Rules of Competition
The full rules from IARU can be read over the internet [external website] but the purpose of this page is to explain the rules as straightforwardly as possible for the newcomer.
The first thing you need to take on board about an IARU style DF hunt is that there can be as many as six transmitters on the air. Five of these are the ‘foxes’ or hidden transmitters and these are all on the same frequency and are ‘time division multiplexed’. That is to say, they come on the air one after the other.
Competitions take place on either the 3.5 or 144 MHz bands. Each transmitter is allocated a one minute slot. During this time it sends its ID in morse, but before you personally switch off, this is not a problem to anyone who does not know any morse. The transmitters are identified by the letter sequences MOE, MOI, MOS, MOH, and MO5. In morse MOE comes out as ‘dah dah, dah dah dah, dit’. Here is an audio clip of MOI which is ‘dah dah, dah dah dah, dit dit’. To distinguish them, all you have to do is to count the dots at the end and the M and the O form a clear intro. Hence, the first Tx in the sequence has one dot at the end of its call, the second has two dots, the third three dots and so on.

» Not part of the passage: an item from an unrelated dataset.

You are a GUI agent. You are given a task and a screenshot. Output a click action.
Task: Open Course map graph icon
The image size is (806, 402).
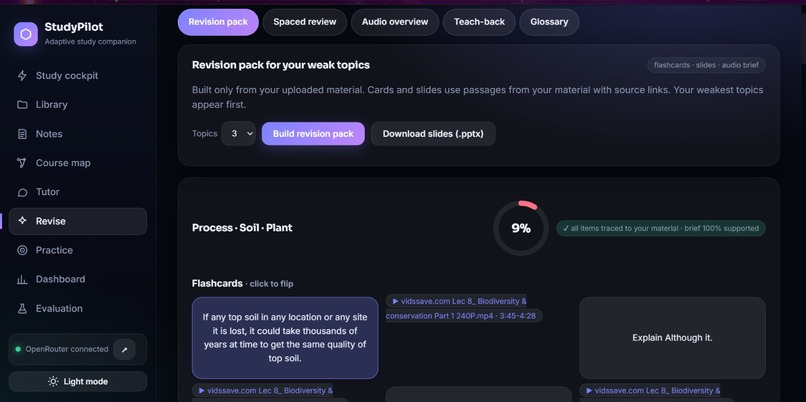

These five transmitters are placed in the competition area, which is accessible only on foot. Each transmitter is concealed to some extent but is marked with an orienteering style red and white ‘kite’ marker to which is attached either an orienteering needle punch (which must be used to punch the control card) or an electronic registering device (which must be inserted into a “reader” at the transmitter site) as proof of finding the transmitter. In important competitions, the transmitters will be ‘manned’ in the sense that they are under observation.
The sixth transmitter is a beacon transmitter which is on the air continuously on a different frequency. If you get totally lost then just DF this beacon to find the finish. Both frequencies are given out before the start and you may wish to have them written on your receiver as a reminder.
Siting of foxes
Transmitters cannot be placed nearer than 750m of the start and 400m of the finish. Also, the transmitters must be at least 400m from each other. The map you are given at the start has only the start and finish marked.

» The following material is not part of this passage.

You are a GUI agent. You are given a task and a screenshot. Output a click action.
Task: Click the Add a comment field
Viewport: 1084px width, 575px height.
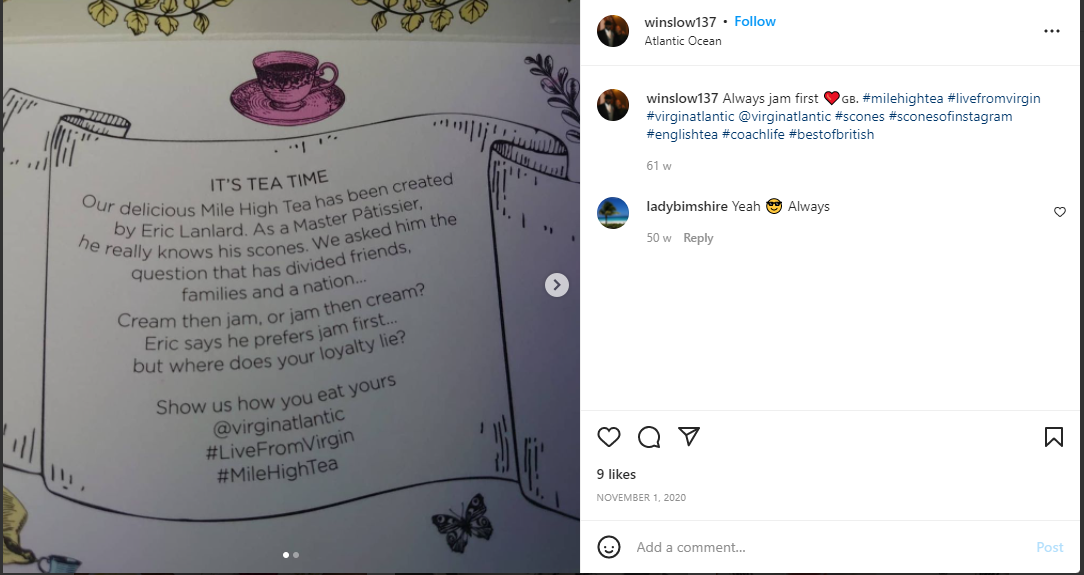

In UK domestic competitions, the 750m area around the start is often reduced to 400m radius since this is more suitable for our small areas of woodland.
Classes of competition
The existence of several classes makes the sport enjoyable for all ages. In the table below, ages count from 1 January of the year in which you attain the age e.g., a man whose 60th birthday is 26 August 2012 is allowed to compete as an M60 from 1 Jan 2012. This arrangement means that competitors do not change class in mid-season.

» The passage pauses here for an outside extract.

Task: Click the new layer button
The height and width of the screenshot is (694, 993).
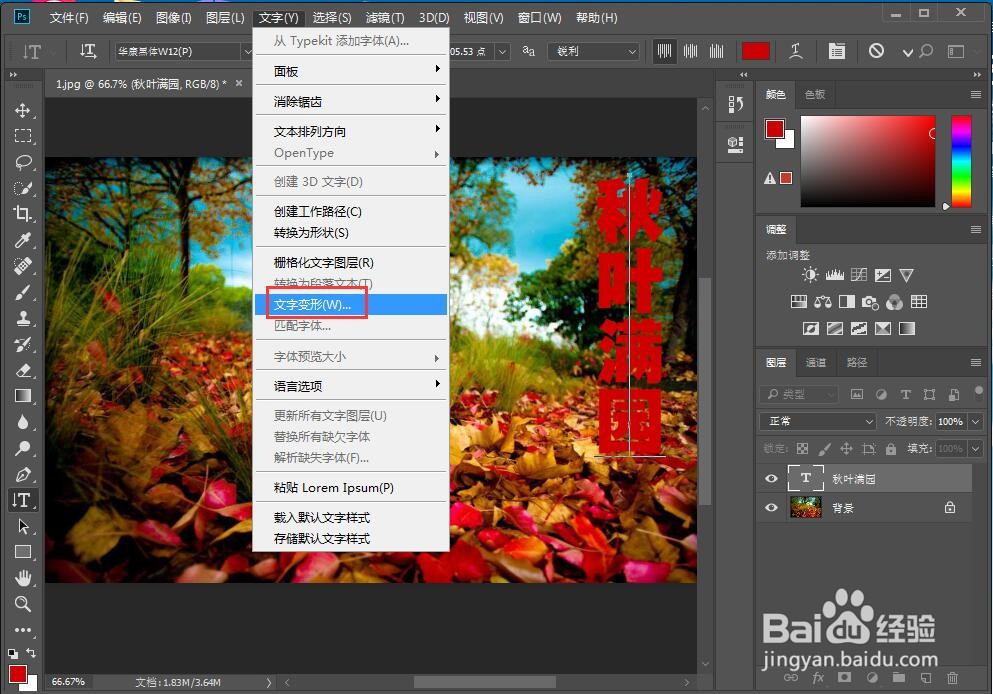Action: point(928,678)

|M19||males aged below 21||W19||females aged below 21|
|M21||males aged 21 and over||W21||females aged 21 and over|
|M40||males aged 40 and over||W35||females aged 35 and over|
|M50||males aged 50 and over||W50||females aged 50 and over|
|M60||males aged 60 and over||W60||females aged 60 and over|
|M70||males added 70 and over|
Typically, only the M21 class have to find all five transmitters. Classes M19, M40, M50, W19, W21 and W35 have to find four, but not the same four transmitters are allocated to each of these classes. M60, M70, W50 and W60 may share a four transmitter course with a younger category or have to have to find just three transmitters. The transmitters that have to be found by any one competition class are announced before the start. The M/W21 age groups have no restrictions on the ages of the competitors. M/W19 apply to the end of the calendar year in which you become 19. An M40 enters this category on the 1st January of the year in which he becomes 40 and similarly with M50, M60, M70, W35, W50 and W60.
Prevention of cheating
To stop people taking furtive bearings before they start, all receivers and all competitors are separately corralled before the transmitters come on the air. The photo shows some Dutch 80m receivers laid out in the designated area. You are not allowed to communicate to anyone outside the corral. This can lead to a long wait in a big competition since starts are at five minute intervals. You are allowed to collect your receiver as you move into the start corridor but can only switch it on after you start. It is your responsibility to provide weather protection for your receiver while it is kept in the corral. You also need to be able to tune your receiver accurately to the stated frequency.
There are no specific rules about dress. Some people wear orienteering clothing but for the majority a variety of dress is seen. Basically, anything you are comfortable in for walking—mostly—and occasionally jogging in the woods.
Take a whistle and remember that the emergency signal is six blasts followed by a one minute interval then six more blasts and so on.
There is a time limit to the competition, usually 90 minutes or two hours. If you find all the transmitters but are just one second over the time limit you will be placed below anyone who is within the time limit but who has found only one transmitter. Pretty galling! So make sure you have a watch and use it to ensure you are not out of time. The time limit is announced before the start.